Prohibido dar trigo

Les cuento la penúltima de Progrelandia: los bancos de alimentos son un instrumento de la reacción al servicio de la perpetuación de la pobreza. O sea, que esa señora de sesenta y cinco años con el peto azul que brega como una leona entre cestas y bolsas de plástico a la entrada del súper de mi barrio es una agente del capital. Bueno, también hay una versión más condescendiente —¡Viva la superioridad moral!—, según la cual es una analfabeta ideológica cuyas buenas intenciones son torvamente manipuladas desde Wall Street. Si viera menos telenovelas y más programas de Évole, si en lugar de jugar a la brisca en el bar de los jubilados se abriera una cuenta en Twitter, esta buena mujer estaría al corriente de la ortodoxia en materia de solidaridad moderna y chachipiruli, cuya máxima es que hay que predicar mucho pero jamás dar trigo. Que tu fuerza se vaya por la boca; no la emplees echando una mano al prójimo, porque en realidad al que beneficias con tus agujetas moviendo paquetes de arroz es al Gobierno.

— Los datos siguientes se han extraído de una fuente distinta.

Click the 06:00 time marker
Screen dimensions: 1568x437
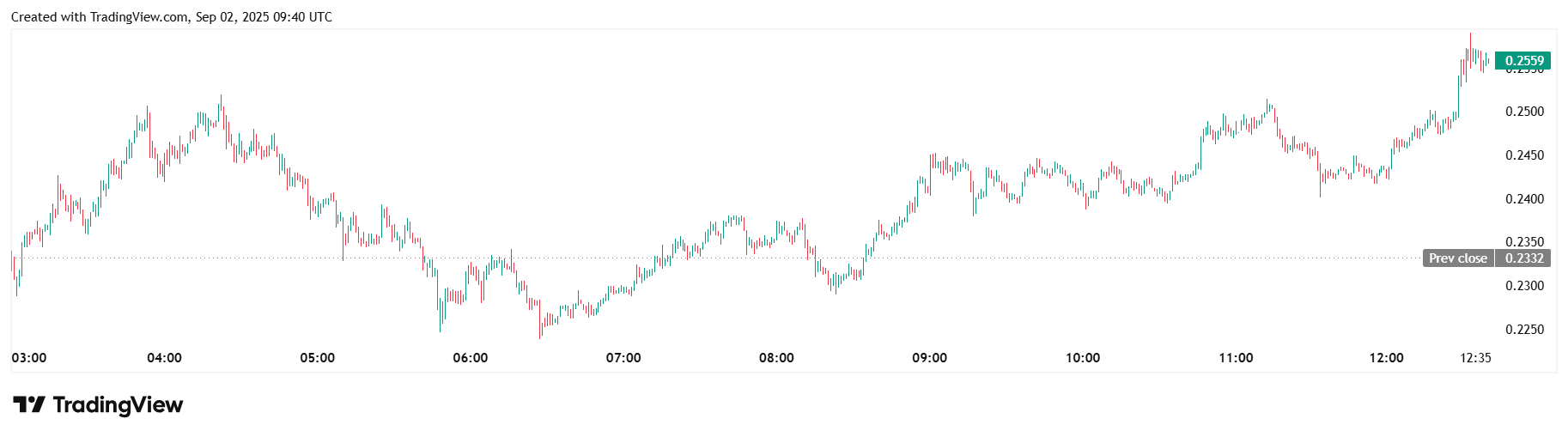pyautogui.click(x=470, y=358)
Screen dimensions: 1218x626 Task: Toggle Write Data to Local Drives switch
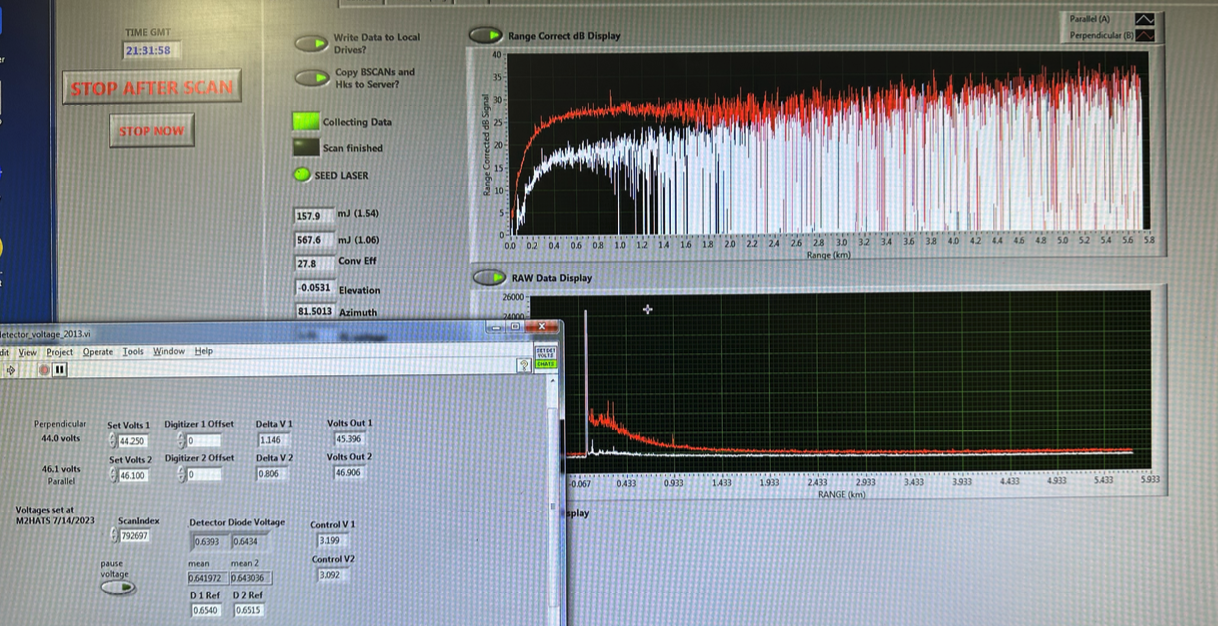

Por perversa y mezquina que les pueda parecer, esa es la lógica. Sostienen estos monopolistas de la justicia social que las lentejas o el atún que rascas de tu bolsillo con la mejor voluntad invisibilizan la responsabilidad del Estado, que es quien debería ocuparse de que no haya estómagos vacíos. La pregunta de cajón es: ya, pero, ¿y si la evidencia palmaria es que el Estado ni lo hace ni lo va a hacer? La respuesta, que jamás tendrán los bemoles de verbalizar así, sino con encogimientos de hombros o desvíos de la mirada a sus smartphones de trescientos pavos, es que los que no tengan que comer se jodan y bailen. O que salgan de una vez a tomar el palacio de invierno, que ellos aplaudirán en pijama desde las redes sociales. Y hasta les montarán un crowfounding, que esa forma de apoquinar sí mola, para que un cineasta mega-alternativo inmortalice el levantamiento de la famélica legión.

Gente que sí

Somos siete mil millones sobre esta pelota mediana que llaman planeta Tierra, pero en el decalaje final, todos resultamos reducibles a una de las dos categorías que estableció Rogelio Botanz en una canción que es mucho más que cuatro minutos de letra y música. Los filósofos que caen Selectividad gastaron miles de cuartillas para tratar de explicar lo que el legazpiarra que se nos bajó a las islas mágicas resume en un par de versos: “Hay gente que sí y gente que no; gente que tú ves que sí y gente, mi hermano, que no”. La división es tan simple, tan primaria, tan intuitiva, tan básica, que no requiere de mayores apostillas para comprenderla y certificarla. Basta mirar alrededor —mejor sin prejuicios— para determinar con escaso margen de error quiénes son de los que sí y quiénes de los que no.

Realizado el ejercicio, no es ninguna sorpresa comprobar que los segundos ganan por abrumadora goleada a los primeros. Son más y, por si fuera poco, tienen la entrenadísima habilidad de hacerse notar muy por encima del resto. Por eso son los del no los que prácticamente monopolizan los titulares, los trending topics y las conversaciones de barra de bar o junto a la máquina de café. Sin ir más lejos, nueve décimas partes de las más de quinientas columnas que llevo escritas en estas páginas han estado dedicadas por activa o por pasiva a la gente que no.

Seguirá siendo así, sospecho, pero me gustaría que por lo menos la de hoy levantara acta de la existencia del otro tipo de personas, las que que, a pesar de todo, se mantienen el sí. Me gustaría poner un nombre, pero ni siquiera sé cómo se llama la mujer que inspiró estas líneas. Estaba delante de mi en la cola de súper. Compró un paquete de arroz, otro de lentejas y tres latas de atún. No parecía que le llegase para mucho más. Al salir, entregó todo discretamente a los voluntarios del Banco de alimentos de la entrada. Sin duda, es de las que sí.